Entre os pontos aprovados está o retorno das férias nos meses de maio e junho
Os trabalhadores dos Correios em Mato Grosso do Sul, em greve desde o dia 27 de abril decidiram, em assembleia geral realizada na tarde de ontem (8), encerrar a paralisação a partir das 22h desta segunda-feira.
De acordo com as informações divulgadas pelo sindicato da categoria, dos cinco pontos apresentados como proposta pela empresa para encerramento do movimento, os trabalhadores do Estado aprovaram quatro, excluindo o ponto que trata da implantação de um novo Plano de Demissão Incentivada.
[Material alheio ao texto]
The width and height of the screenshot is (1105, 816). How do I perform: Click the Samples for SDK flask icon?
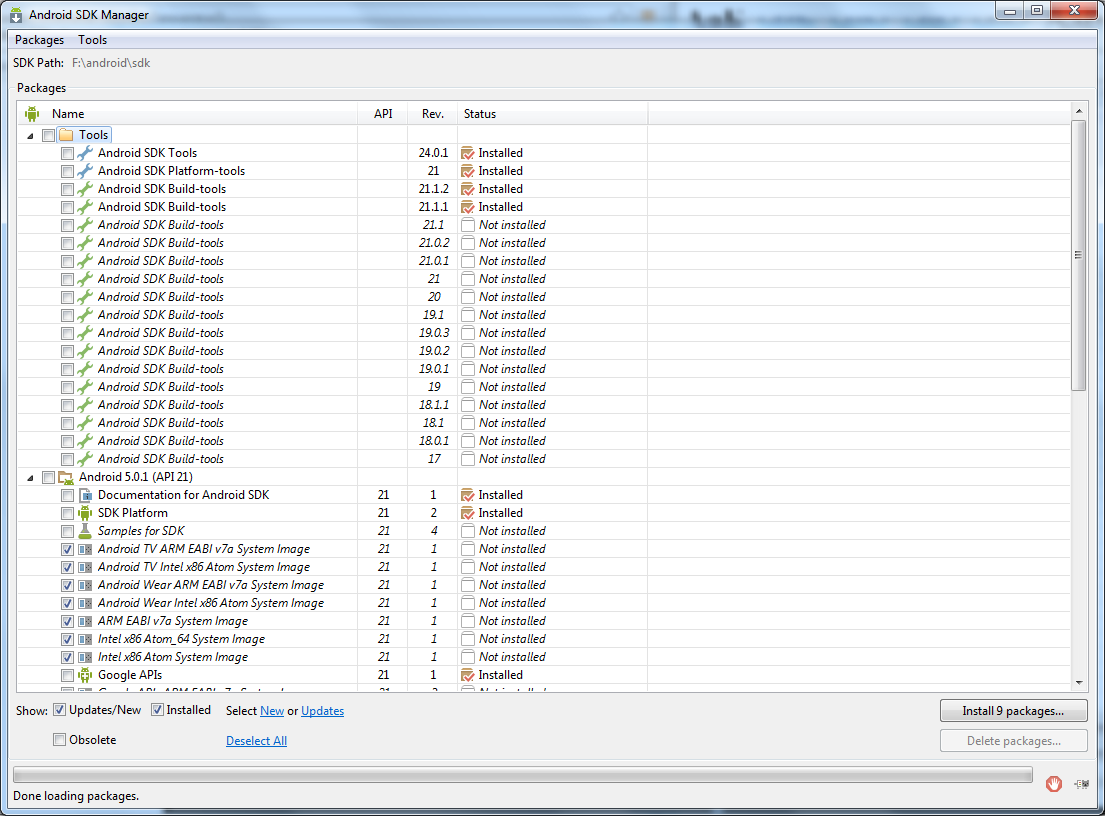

Na avaliação dos profissionais, a aprovação deste ponto implicaria em um apoio implícito ao PDI e às demissões. “Sempre fomos contrários à implantação de demissões incentivadas sem um plano para realização de concurso e contratação para suprir a demanda em setores onde existe falta crônica de pessoal, o que inclusive compromete a prestação de um serviço de qualidade por parte da empresa, como é caso a falta de carteiros e atendentes. Então, recusamos essa proposta”, disse a presidente do Sintect-MS, Elaine Regina Oliveira.
Entre os pontos aprovados está o retorno das férias nos meses de maio e junho e nos meses posteriores serão reavaliados em 30 e 60 dias.
Os planos de reorganização de trabalho como Distribuição Domiciliar Alternada, Organização de Atividades Internas e Centro de Distribuição Domiciliária Centralizador serão suspensas novas implantações e será formada uma comissão paritária para discussão e reavaliação nos setores já implementados. De acordo com o sindicato projeto como o de Distribuição Alternada prejudica antes de tudo a população usuária dos serviços dos Correios pois implica na suspensão da entrega diária principalmente nos pequenos municípios do interior que passariam a ter entrega apenas uma ou duas vezes por semana.
Em relação à revisão do Plano de Saúde da categoria, a empresa se comprometeu que enquanto houver mediação no TST (Tribunal Superior do Trabalho, não será feita a judicialização da questão.
Quanto aos dias parados, haverá desconto apenas do dia 28 de abril. Os demais dias parados serão compensados.
Para a presidente do Sintect-MS, a greve mostrou para o governo que há uma grande insatisfação entre os trabalhadores dos Correios para com a situação atual, e seu alcance no interior foi uma prova disso. “Os trabalhadores que entraram em greve, na capital e no interior, voltam de cabeça erguida, conscientes de que lutaram não só pelos seus interesses e direitos pessoais mas de toda categoria, inclusive daqueles que não entraram em greve. Nossa tarefa, agora, é nos prepararmos para a próxima campanha salarial, onde será discutido o próximo Acordo Coletivo de Trabalho, de forma a garantirmos que o futuro acordo não tenha nenhum retrocesso em relação ao atual, no que se refere aos benefícios e plano de saúde, bem como garantirmos o reajuste de nossos salários. Saudamos aos que estiveram na linha de frente e conclamamos à toda categoria paras próximas lutas que temos pela frente”.